The US government plans to impose higher tariffs on various Chinese imports, including green products such as solar panels and batteries, medical equipment, and, most notably, an increase in duties on Chinese EVs from 25% to 100%.
The speculations originally surfaced late Thursday that tariffs will be prolonged following a multi-year review of "section 301 tariffs" issued by the previous administration.
Wall Street Journal Reports Quadrupled Duties on Chinese EVs as Biden Administration Considers Tariff Doubling
On May 10, the Wall Street Journal reported that these duties would be increased, with levies on Chinese-made EVs quadrupling from previous levels.

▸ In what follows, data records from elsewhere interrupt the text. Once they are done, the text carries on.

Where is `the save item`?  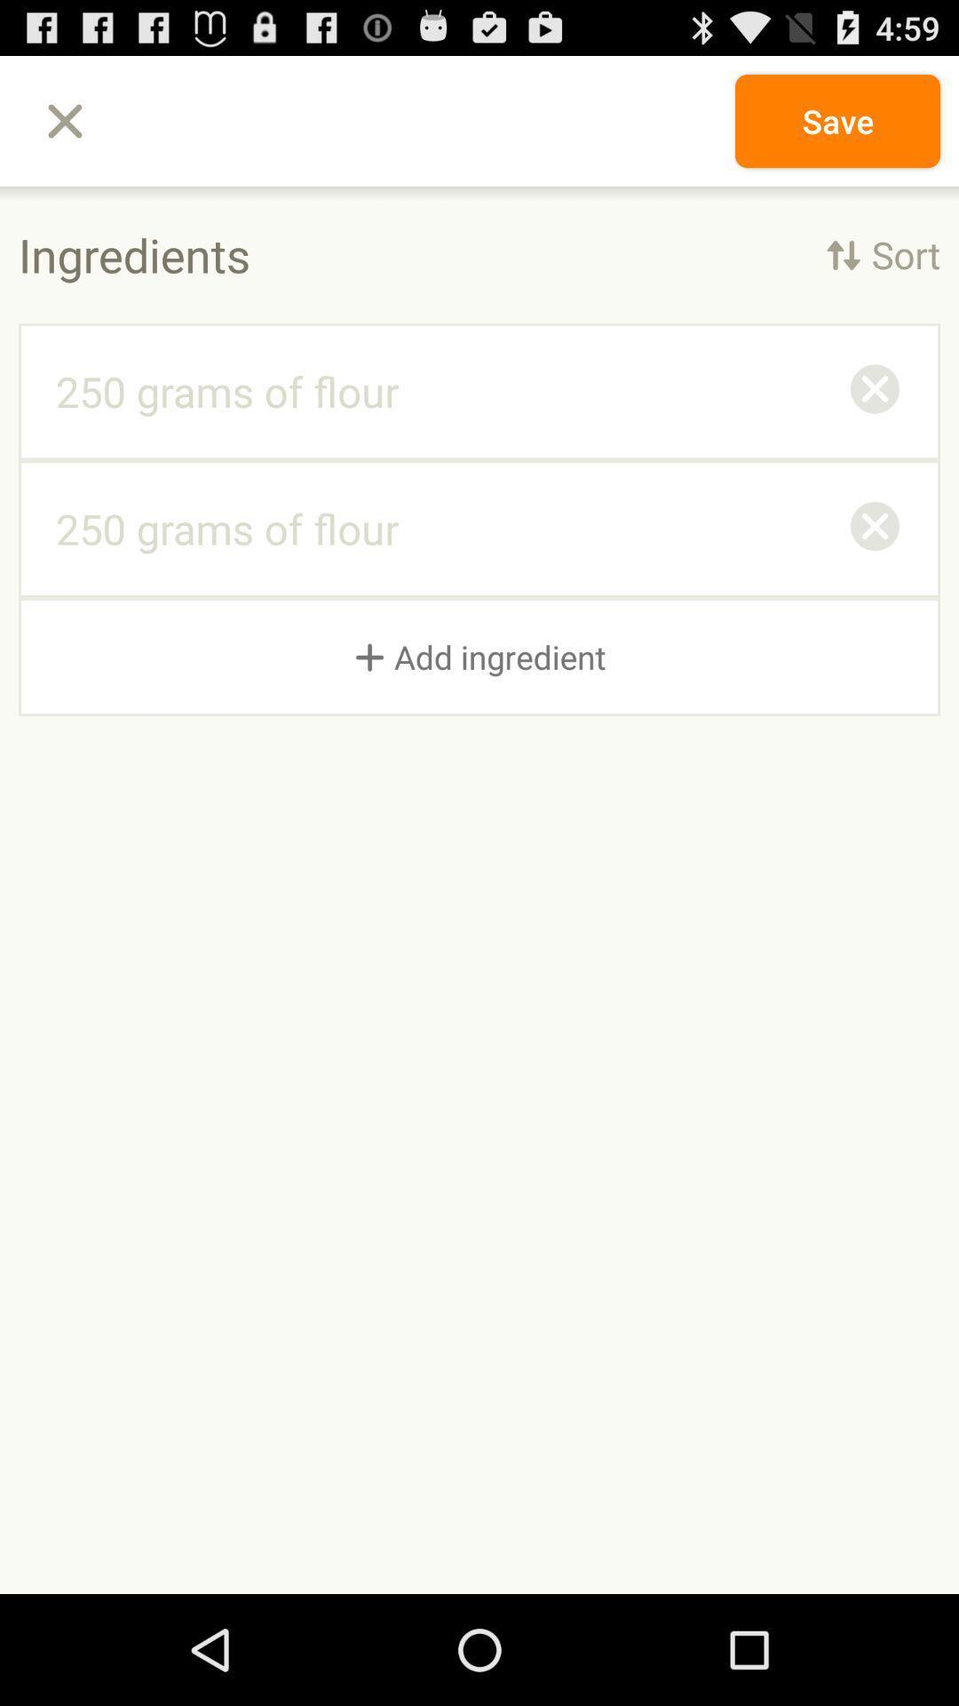 the save item is located at coordinates (838, 120).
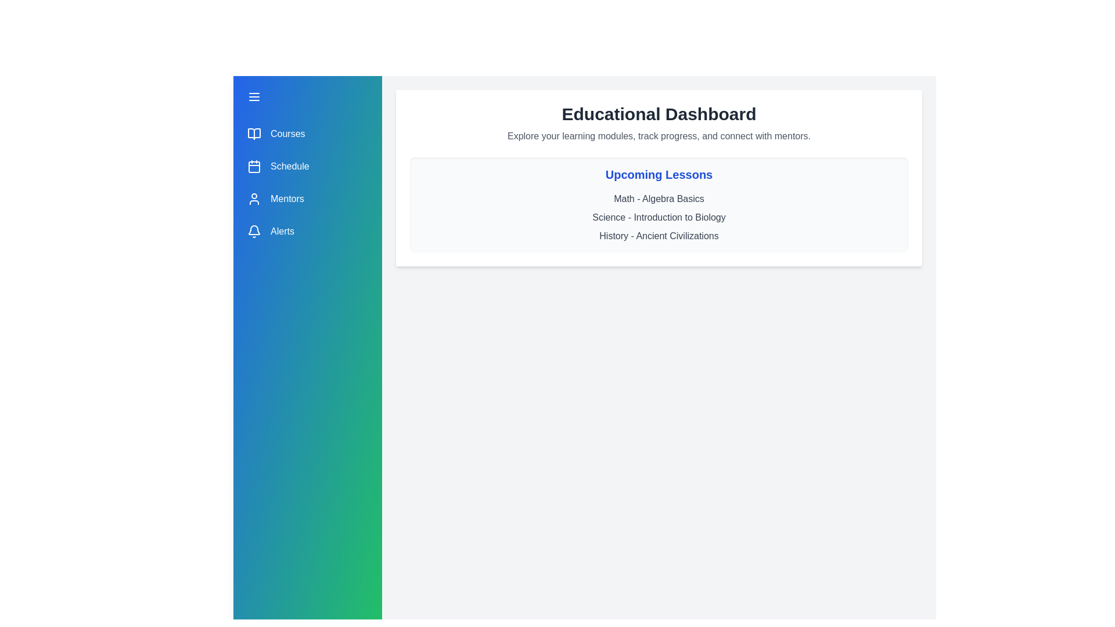 The height and width of the screenshot is (627, 1115). Describe the element at coordinates (658, 114) in the screenshot. I see `the dashboard title and description` at that location.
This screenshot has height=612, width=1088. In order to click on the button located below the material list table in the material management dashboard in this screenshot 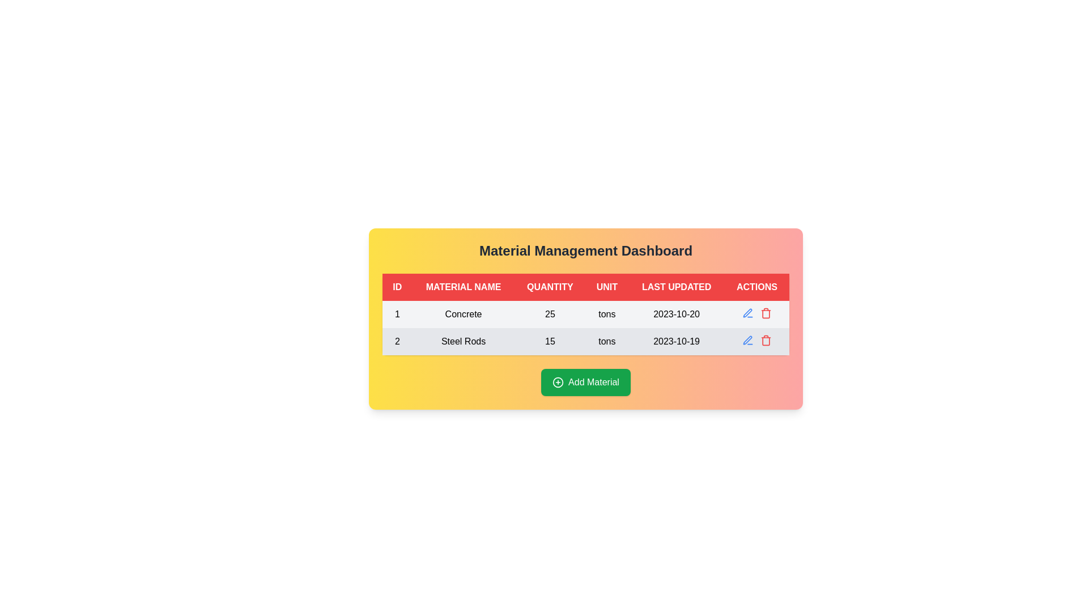, I will do `click(585, 383)`.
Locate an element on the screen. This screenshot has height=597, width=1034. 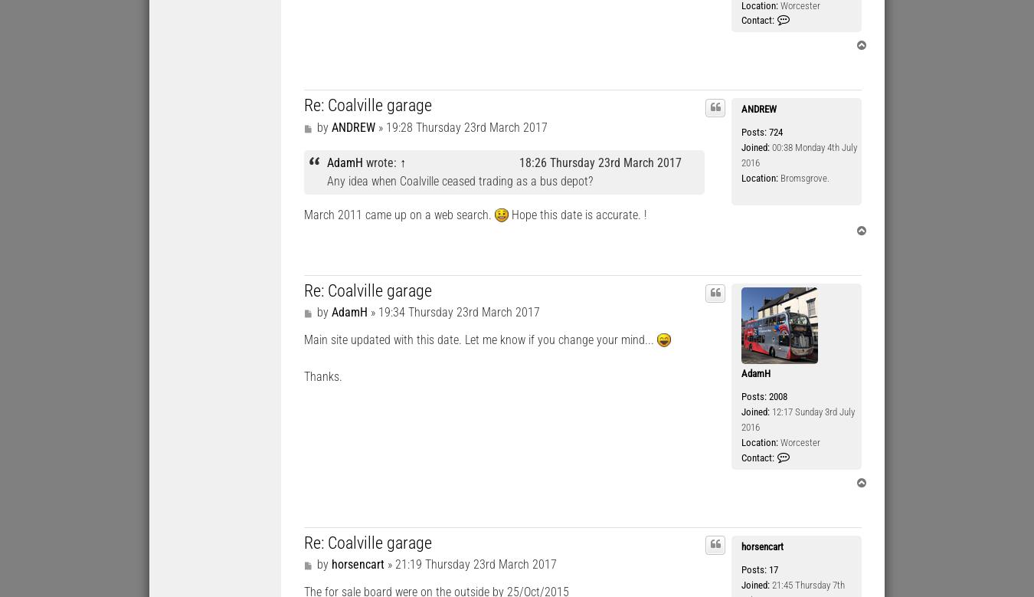
'724' is located at coordinates (774, 132).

Currently, all Chinese-made automobiles are subject to a 25% duty when imported into the United States, on top of an additional 2.5% levy on all foreign-made cars, for a total of 27.5%. This high tax has effectively excluded Chinese automobiles from the US market, as it is easier to export to nations with lower tariffs first.

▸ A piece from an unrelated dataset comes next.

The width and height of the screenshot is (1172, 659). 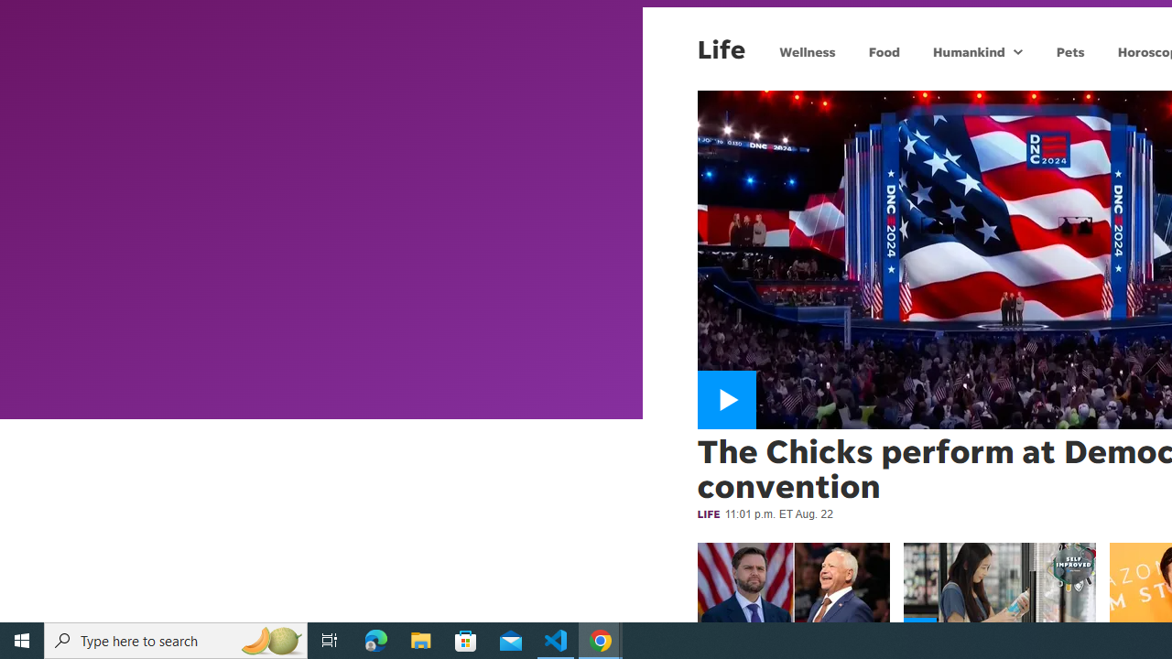 What do you see at coordinates (420, 639) in the screenshot?
I see `'File Explorer'` at bounding box center [420, 639].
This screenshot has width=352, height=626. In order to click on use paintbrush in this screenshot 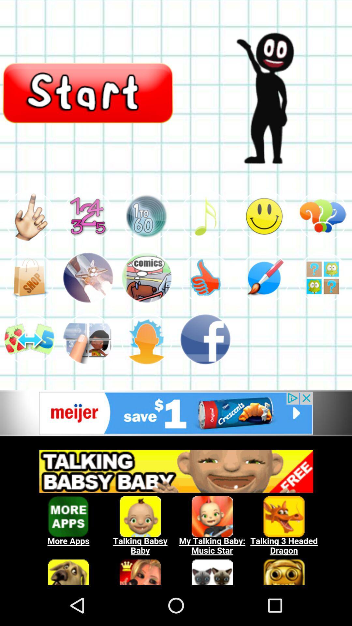, I will do `click(264, 277)`.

However, because Chinese EVs are quite low, even a 25% tax may result in competitive prices. As a result, most experts believe that Chinese EVs will soon be sold in the United States.

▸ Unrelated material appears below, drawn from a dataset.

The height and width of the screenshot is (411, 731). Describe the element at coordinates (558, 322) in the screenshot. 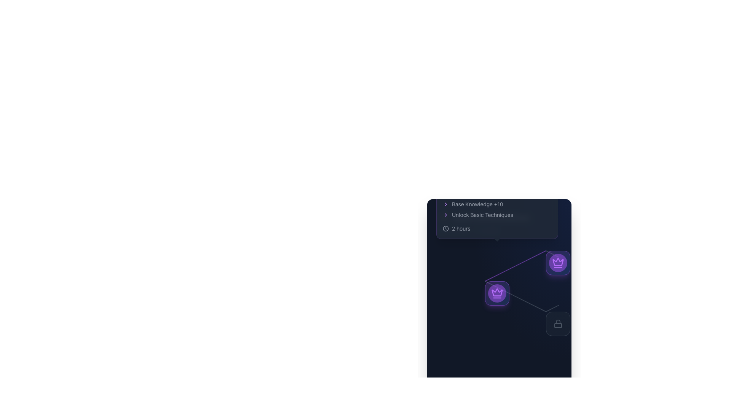

I see `the curved portion of the lock's shackle icon located in the lower right corner of the interface, which is part of an SVG graphic representing security or restricted access` at that location.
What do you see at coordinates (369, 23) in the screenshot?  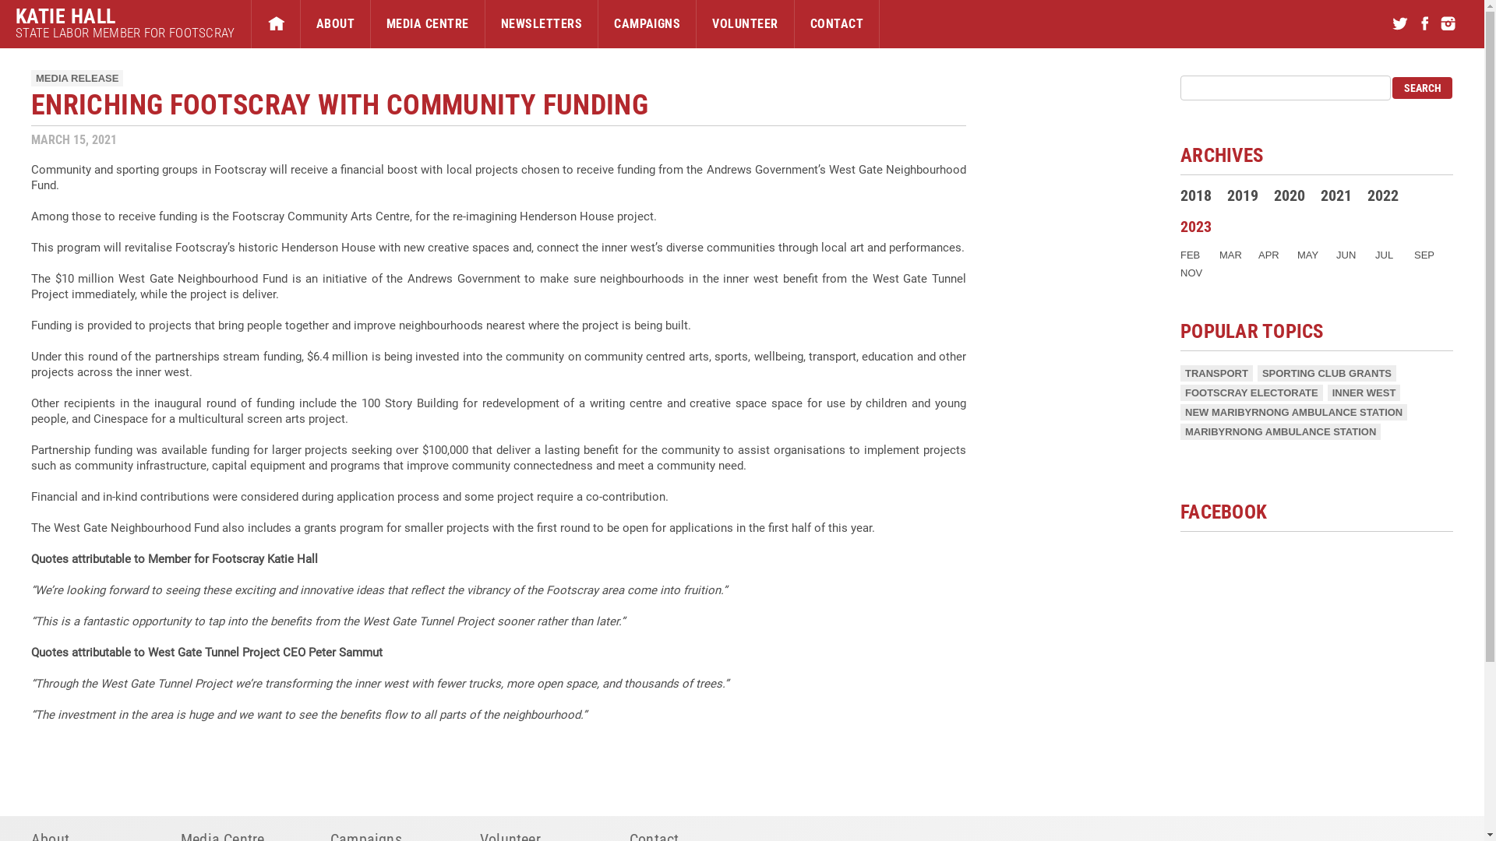 I see `'MEDIA CENTRE'` at bounding box center [369, 23].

Biden appears to have also concluded that the 25% tariff would not be sufficient to halt the advance and has instead opted to double it to 100%, implying that Chinese EVs will sell for double the price they would otherwise be imported into the US. While this has not yet been confirmed, and the White House has declined to comment, an announcement on the new tariffs is due on Tuesday.
Numerous entities in the United States (and Europe) have proposed tariffs on Chinese EV production, which has increased rapidly in recent years.
Rapid Rise of Chinese EV Market Challenges Western Manufacturers and US Trade Policies
China was initially slow to adopt EVs; in 2015, the EV market share was only 84%, comparable to the US market share of 66% and far below California's 3.1%, as per Electrek.
However, by 2023, the US market share had climbed to a dismal 7.6% and California to only 21.4%. China's EV market share had risen to a stunning 37%, leapfrogging numerous other top countries. This caught Western manufacturers off guard, sending ICE car values plunging in China because consumers were simply uninterested.
Despite the tremendous surge in Chinese EV enthusiasm, EV manufacturing has grown even faster. This has left Chinese automakers with an abundance of vehicles for the export market, and they have begun sending so many to Europe that there aren't enough ships to transport them.
These EVs have yet to arrive in the United States, but most believe they will do so shortly. However, increasing tariffs make US buyers less likely to have access to these low-cost, high-tech Chinese EVs.
This is not Biden's first endeavor to limit the Chinese auto industry's capacity to operate in the United States. The Inflation Reduction Act, which revised the US EV tax credit, included protectionist provisions that prevented Chinese-sourced EVs from using the benefit. To be eligible, EVs must be constructed in the United States and have a specified percentage of components supplied in the United States or US free trade countries, with no parts from "foreign entities of concern" (though there are several exceptions).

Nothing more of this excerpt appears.